Professor für Politologie und Fußball-Poet

Wo waren Sie, als das Sparwasser-Tor fiel?

Das Ergebnis des 22. Juni 1974 habe ich erst anderntags mitbekommen: "So nicht, Herr Schön!" titelte die BamS am Kiosk gegenüber. Ich studierte damals in Münster und wohnte in dem kleinen münsterländischen Dorf Angelmodde. Wir waren zu acht in unserem alten Bauernhof, eine Polit-Kommune. Über unserer Haustür stand in großen schwarzen Lettern auf rotem Grund: "Wer keine Angst vor Vierteilung hat, wagt es, den Kaiser vom Pferd zu zerren." Eine Losung aus der Mao-Bibel. Meine Fußball-Leidenschaft köchelte auf Sparflamme, so sehr nahmen mich die ML-Schulungen und der Kampf gegen die Isolationsfolter mit. Dennoch schielte ich gelegentlich rüber nach Hiltrup, ins Waldhotel.

Dort hatte die holländische Nationalmannschaft Quartier bezogen. Die Spieler, so konnte man in den Westfälischen Nachrichten lesen, ließen es sich dort gut gehen. Man sah Torwart Jan Jongbloed beim Angeln am Baggersee hinterm Haus, und Flügelflitzer Jonny Rep, den ich besonders mochte, weil er mindestens ebenso viele Pickel im Gesicht hatte wie ich, wurde vom Fotografen beim Flirt mit einer Schuhverkäuferin erwischt. Als der Reporter den holländischen Bondscoach fragte, ob seine Spieler trotz des lockeren Lebenswandels alle fit seien, bekam er knappen Bescheid: "Den Jungens gucken die Knochen aus den Backen!"

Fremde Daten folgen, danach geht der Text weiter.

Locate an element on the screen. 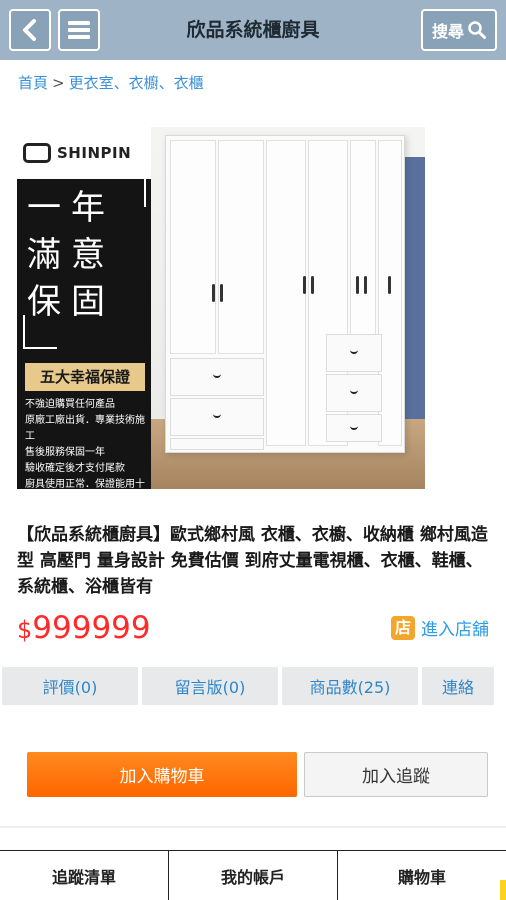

Ein folgenreicher Satz. Für mich. Mit diesem Satz, den ich mir aus der Zeitung ausschnitt und in meinen Taschenkalender klebte, begann meine Beschäftigung mit dem Fußball als Textsorte. Seither sehe ich Spielern und Trainern, Fans und Reportern aufs Maul; sie liefern mir den Rohstoff für meine Fußball-Satiren.

Auch das Sparwasser-Spiel hatte seine sprachlichen Reize, schon die Ankündigung war ein Politikum: "Deutschland gegen die DDR". Das ist ein Ton, der noch heute nicht verklungen ist. Bis vor kurzem gab Springers Welt bei der Anzahl der Länderspiele, die Matthias Sammer für Deutschland bestritten hat, nur die Zahl der Begegnungen seit der "Wiedervereinigung" an - seine 23 Einsätze für die DDR wurden nicht erwähnt. Ebenfalls nicht lange her ist es, daß man vom Politiker Kinkel schrieb, er sei "der erste deutsche Außenminister, der Vietnam besucht"; dabei wurde übersehen, daß Otto Winzer schon lange vor Kinkel in Hanoi war. Und wie zum Beweis, daß noch heute die ehemalige DDR nicht zu Deutschland gehört, wird über die Ferienpläne der Bonner Parlamentarier berichtet, daß "einige Politiker Urlaub in Deutschland machen, während andere in die Lausitz fahren".

Dabei könnte doch alles gut sein. Denn die Revanche für den 22. Juni 1974 fand am 3. Oktober 1990 statt: Deutschland eins, DDR null.